Lavori dignitosi ci sono e si trovano. Si immagina un mondo perfetto, dove tutti trovano il lavoro dei loro sogni. Ma se ti rifiuti di lavorare con un lavoro dignitoso, e con tutte le garanzie del caso, perché quello non è il lavoro dei tuoi sogni, non puoi aspettare che lo Stato ti paghi il Reddito di cittadinanza con i soldi di chi paga le tasse magari senza fare il lavoro dei suoi sogni. È una questione di giustizia“. Così, ospite di Porta a porta (la puntata registrata andrà in onda giovedì sera su Rai 1) la premier Giorgia Meloni commenta l’ennesima stretta al Reddito di cittadinanza inserita in manovra, con l’emendamento che abolisce il requisito della “congruità” dell’offerta di lavoro che, se rifiutata, fa perdere il sussidio. Costringendo così (almeno in teoria, perché in pratica le offerte arrivano assai di rado) un laureato ad accettare un lavoro da manovale dall’altra parte d’Italia. “Io immagino un meccanismo in cui, in un Paese in cui alcuni lavori si trovano e sono dignitosi, tu vai al centro per l’impiego che ti indica gli ambiti in cui è richiesto lavoro e ti dice chi ti forma. Ma ci vuole anche la volontà”, dice. E specifica: “Intendo lavori non sottopagati o sfruttati, ma anche lavori che non sono quelli per cui si è studiato ma che ti fanno vivere in perfetta dignità, e magari senza accettare di lavorare in nero, che non credo aiuti nessuno”.

Nel salotto di Bruno Vespa la leader di FdI fa un bilancio dei primi mesi di governo. E, manco a dirlo, si autopromuove: “L’Italia non è più l’eterna Cenerentola, se non per percezione di se stessa. Sto girando il mondo, non avevo idea di quanta voglia di Italia ci sia nel mondo”, dice la premier. “Quello che ci è mancato è stato l’ottimismo, un po’ di sano orgoglio“. Per la fine della legislatura, dice, “mi aspetto un’Italia ottimista, un’Italia che si fidi delle sue istituzioni. Pensi che abbiamo mille problemi, poi guardi i dati dell’economia e ti accorgi che nell’ultimo trimestre siamo cresciuti di più di tedeschi, francesi, spagnoli”, rivendica. Gli italiani, afferma, “non si aspettano che tu faccia dei miracoli, sanno che la situazione è difficile e che può cambiare da un momento all’altro. Si aspettano che quello che fai non sia per tornaconto personale ma per fare quello che è giusto. Io voglio fare quello che è giusto, nell’interesse della nazione”.

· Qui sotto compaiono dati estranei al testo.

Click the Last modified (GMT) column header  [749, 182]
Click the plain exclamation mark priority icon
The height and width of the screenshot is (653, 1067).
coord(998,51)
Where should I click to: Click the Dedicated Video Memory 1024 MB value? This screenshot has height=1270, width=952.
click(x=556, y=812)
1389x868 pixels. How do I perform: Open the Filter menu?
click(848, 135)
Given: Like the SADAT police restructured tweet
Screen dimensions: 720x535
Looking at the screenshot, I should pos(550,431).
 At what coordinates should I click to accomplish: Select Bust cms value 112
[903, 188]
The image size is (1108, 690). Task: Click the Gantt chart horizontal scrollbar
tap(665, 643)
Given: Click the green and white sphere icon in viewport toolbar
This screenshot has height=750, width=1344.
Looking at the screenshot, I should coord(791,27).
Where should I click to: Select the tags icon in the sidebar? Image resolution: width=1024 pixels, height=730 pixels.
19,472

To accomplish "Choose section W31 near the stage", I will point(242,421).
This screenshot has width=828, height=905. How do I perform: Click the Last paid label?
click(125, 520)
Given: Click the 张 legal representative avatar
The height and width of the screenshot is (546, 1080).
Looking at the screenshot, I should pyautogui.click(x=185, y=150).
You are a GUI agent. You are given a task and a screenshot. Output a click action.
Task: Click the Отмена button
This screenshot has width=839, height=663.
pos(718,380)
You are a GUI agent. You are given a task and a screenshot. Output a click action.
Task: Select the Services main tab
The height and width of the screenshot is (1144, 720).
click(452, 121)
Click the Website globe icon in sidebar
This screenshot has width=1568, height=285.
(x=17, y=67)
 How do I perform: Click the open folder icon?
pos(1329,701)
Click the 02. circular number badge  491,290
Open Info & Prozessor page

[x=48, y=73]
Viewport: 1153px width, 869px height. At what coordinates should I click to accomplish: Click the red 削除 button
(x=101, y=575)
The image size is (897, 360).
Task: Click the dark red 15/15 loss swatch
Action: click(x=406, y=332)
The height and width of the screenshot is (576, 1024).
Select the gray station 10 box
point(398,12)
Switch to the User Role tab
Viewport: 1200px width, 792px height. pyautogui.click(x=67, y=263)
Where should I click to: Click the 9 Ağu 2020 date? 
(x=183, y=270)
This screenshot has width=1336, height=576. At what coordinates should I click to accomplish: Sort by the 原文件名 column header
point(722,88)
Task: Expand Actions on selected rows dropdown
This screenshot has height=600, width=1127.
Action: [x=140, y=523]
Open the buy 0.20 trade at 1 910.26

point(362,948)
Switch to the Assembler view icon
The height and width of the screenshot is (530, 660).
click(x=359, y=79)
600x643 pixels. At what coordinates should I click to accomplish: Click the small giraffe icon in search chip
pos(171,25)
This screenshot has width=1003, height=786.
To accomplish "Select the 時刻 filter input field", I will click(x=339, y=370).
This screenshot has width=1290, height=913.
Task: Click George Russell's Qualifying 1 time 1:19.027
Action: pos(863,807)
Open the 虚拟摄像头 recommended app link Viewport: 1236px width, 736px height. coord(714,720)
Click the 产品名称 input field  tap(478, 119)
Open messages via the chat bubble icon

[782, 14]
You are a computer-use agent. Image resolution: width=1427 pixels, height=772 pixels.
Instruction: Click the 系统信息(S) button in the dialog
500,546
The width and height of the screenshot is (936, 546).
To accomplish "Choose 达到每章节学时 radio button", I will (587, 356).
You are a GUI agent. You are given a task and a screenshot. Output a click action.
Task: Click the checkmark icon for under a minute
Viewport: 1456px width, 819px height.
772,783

Meloni torna sul tema dei pagamenti elettronici, dopo lo stralcio dalla manovra (per evitare frizioni con l’Ue) della norma che avrebbe consentito agli esercenti di rifiutarli sotto la soglia dei sessanta euro. “Sono certa del fatto che non sia giusto imporre agli esercenti, che devono caricarsi il costo di commissioni bancari, di accettare pagamenti per importi molto molto bassi. Chi vuole pagare il caffè col bancomat lo pagherebbe lo stesso se il costo delle commissioni fosse caricato sul caffè”, dice. La norma sul Pos che alla fine è entrata nella legge di bilancio, spiega, “prevede una moral suasion perché gli attori si mettano d’accordo per azzerare le commissioni sotto un importo ragionevole, basso, perché non posso imporlo per legge, essendo la moneta elettronica privata”. Sull’accoglienza dei migranti (su cui a novembre si è sfiorata la crisi diplomatica con la Francia) Meloni dice: “La soluzione non credo sia la redistribuzione, ma fermare le partenze. Quelli che accogliamo noi sono banalmente quelli che hanno i soldi da dare agli scafisti, gli altri no. Io non credo che sia un modo intelligente di gestire il problema dei profughi e dei migranti”.